▶ JOB
Count the lines below that contain the string "height", treating uppercase and lowercase as different. Reply with the number alone.

▶ RECORDS TO USE
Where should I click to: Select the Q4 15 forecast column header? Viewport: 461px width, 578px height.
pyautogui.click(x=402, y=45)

==

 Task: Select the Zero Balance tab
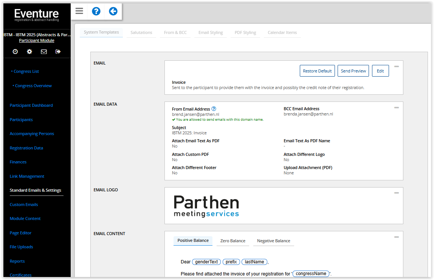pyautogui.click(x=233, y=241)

* * *

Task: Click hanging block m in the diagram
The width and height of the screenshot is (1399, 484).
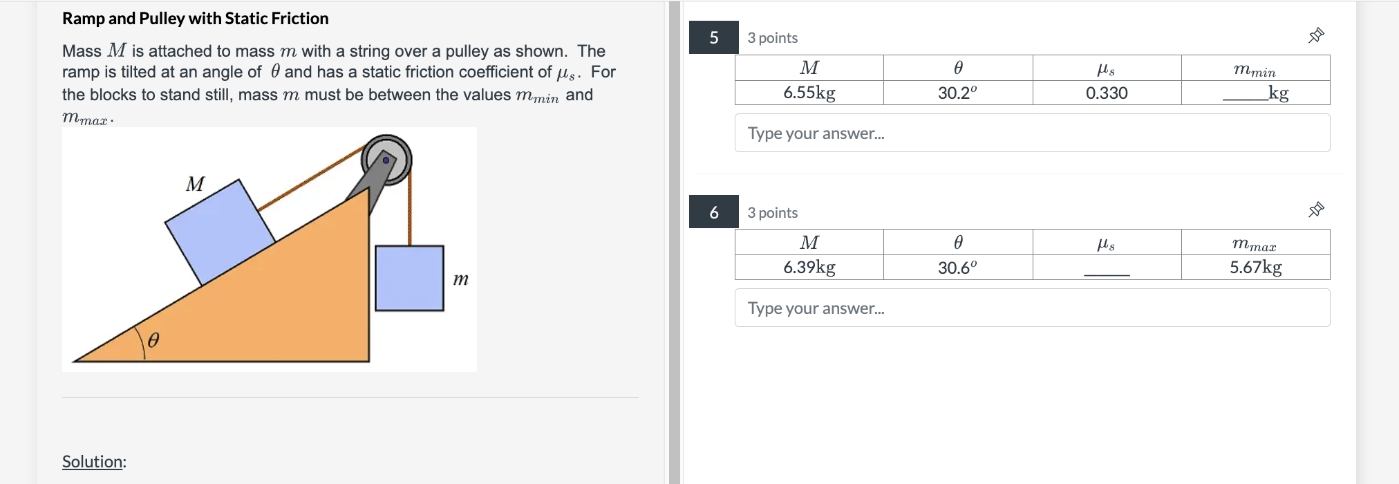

▶ IN RESPONSE
2